**Collected data**
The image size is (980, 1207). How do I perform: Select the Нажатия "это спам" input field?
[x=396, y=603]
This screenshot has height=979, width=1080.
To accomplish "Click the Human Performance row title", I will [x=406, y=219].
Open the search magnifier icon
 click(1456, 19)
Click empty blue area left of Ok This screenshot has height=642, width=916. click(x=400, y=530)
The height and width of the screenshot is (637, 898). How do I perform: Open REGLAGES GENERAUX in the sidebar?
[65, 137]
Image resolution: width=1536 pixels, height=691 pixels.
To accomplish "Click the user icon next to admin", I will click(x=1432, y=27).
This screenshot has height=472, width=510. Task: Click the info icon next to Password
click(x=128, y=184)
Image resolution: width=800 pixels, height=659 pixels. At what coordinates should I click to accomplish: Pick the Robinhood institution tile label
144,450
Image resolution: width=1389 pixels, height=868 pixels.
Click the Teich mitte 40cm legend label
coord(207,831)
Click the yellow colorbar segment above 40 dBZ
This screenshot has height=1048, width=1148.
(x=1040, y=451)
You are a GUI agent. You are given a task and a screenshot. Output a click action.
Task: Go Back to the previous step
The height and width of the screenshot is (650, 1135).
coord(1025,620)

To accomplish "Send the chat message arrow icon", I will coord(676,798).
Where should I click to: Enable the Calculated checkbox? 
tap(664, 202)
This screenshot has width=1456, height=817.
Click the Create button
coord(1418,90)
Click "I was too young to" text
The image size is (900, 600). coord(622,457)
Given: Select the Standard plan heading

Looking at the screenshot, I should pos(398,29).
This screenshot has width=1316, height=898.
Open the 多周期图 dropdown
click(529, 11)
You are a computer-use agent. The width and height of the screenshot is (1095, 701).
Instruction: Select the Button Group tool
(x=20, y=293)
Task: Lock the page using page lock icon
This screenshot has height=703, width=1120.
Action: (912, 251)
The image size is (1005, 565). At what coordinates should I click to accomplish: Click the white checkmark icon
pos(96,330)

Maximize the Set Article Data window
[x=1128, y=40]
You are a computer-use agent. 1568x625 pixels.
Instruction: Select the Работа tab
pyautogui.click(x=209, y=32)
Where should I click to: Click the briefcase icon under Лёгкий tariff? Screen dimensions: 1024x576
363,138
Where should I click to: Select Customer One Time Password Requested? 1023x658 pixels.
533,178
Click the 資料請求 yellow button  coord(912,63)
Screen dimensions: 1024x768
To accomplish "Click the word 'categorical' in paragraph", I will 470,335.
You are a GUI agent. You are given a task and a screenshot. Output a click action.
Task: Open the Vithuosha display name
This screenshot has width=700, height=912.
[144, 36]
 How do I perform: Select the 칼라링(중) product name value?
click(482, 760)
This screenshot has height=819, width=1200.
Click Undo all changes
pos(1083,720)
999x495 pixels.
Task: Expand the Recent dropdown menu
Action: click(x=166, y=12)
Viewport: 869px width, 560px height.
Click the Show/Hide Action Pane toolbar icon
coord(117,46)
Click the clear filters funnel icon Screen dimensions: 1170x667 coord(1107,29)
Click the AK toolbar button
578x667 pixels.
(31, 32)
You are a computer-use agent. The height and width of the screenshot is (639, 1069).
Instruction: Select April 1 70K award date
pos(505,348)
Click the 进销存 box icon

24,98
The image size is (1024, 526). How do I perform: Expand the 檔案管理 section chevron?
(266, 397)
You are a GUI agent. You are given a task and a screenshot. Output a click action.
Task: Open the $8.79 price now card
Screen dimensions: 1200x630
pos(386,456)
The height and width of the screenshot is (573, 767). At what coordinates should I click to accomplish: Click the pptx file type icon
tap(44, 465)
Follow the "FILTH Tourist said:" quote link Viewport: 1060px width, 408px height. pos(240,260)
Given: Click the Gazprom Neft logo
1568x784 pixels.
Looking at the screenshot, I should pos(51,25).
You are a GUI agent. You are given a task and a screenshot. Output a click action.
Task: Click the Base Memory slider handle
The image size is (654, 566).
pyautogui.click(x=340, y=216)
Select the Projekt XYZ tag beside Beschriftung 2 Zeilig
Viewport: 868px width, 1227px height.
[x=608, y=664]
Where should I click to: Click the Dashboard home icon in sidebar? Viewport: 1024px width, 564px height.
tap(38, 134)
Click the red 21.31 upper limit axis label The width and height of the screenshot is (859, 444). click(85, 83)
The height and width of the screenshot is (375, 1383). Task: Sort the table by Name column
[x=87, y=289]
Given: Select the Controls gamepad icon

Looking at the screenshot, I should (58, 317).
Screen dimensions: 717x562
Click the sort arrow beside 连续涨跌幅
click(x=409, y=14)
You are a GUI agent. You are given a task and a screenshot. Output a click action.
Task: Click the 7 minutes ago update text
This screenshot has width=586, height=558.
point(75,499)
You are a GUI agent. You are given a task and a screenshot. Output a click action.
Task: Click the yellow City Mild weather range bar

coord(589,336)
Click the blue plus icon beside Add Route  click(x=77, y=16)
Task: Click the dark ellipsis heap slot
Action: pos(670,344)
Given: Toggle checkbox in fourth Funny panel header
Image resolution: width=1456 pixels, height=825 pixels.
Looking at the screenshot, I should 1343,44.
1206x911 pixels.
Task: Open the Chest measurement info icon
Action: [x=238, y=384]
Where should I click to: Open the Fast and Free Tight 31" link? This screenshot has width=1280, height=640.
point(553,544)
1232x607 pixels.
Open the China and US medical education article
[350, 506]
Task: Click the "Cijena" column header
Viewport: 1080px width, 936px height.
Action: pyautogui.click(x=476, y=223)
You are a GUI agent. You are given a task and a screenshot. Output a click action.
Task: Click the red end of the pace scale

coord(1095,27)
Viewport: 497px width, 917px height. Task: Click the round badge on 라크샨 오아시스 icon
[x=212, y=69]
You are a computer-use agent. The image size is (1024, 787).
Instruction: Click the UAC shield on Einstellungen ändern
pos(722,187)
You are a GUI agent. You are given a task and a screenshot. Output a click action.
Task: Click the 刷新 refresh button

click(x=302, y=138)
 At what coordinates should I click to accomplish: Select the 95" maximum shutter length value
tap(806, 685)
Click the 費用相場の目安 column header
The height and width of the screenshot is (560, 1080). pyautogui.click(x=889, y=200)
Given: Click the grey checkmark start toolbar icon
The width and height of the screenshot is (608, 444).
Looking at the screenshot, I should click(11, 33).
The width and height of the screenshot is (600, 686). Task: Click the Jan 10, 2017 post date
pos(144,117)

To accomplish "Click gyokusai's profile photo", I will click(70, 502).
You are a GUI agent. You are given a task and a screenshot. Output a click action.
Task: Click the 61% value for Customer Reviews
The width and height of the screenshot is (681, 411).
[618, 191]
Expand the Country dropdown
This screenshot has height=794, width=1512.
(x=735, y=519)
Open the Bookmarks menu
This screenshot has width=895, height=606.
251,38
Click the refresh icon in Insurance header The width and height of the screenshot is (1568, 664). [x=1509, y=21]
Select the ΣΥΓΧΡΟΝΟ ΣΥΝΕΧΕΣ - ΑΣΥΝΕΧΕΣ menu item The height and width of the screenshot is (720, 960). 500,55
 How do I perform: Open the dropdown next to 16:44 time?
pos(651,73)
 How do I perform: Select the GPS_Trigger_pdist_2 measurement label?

**Activity**
What lines in the records above include the string "will"? Copy each one.

**Exercise result**
To accomplish "Click the Human Performance row title", I will [x=406, y=219].
To accomplish "Click the user icon next to admin", I will click(x=1432, y=27).
To accomplish "Send the chat message arrow icon", I will coord(676,798).
To accomplish "Click the word 'categorical' in paragraph", I will 470,335.
To accomplish "Click gyokusai's profile photo", I will click(70, 502).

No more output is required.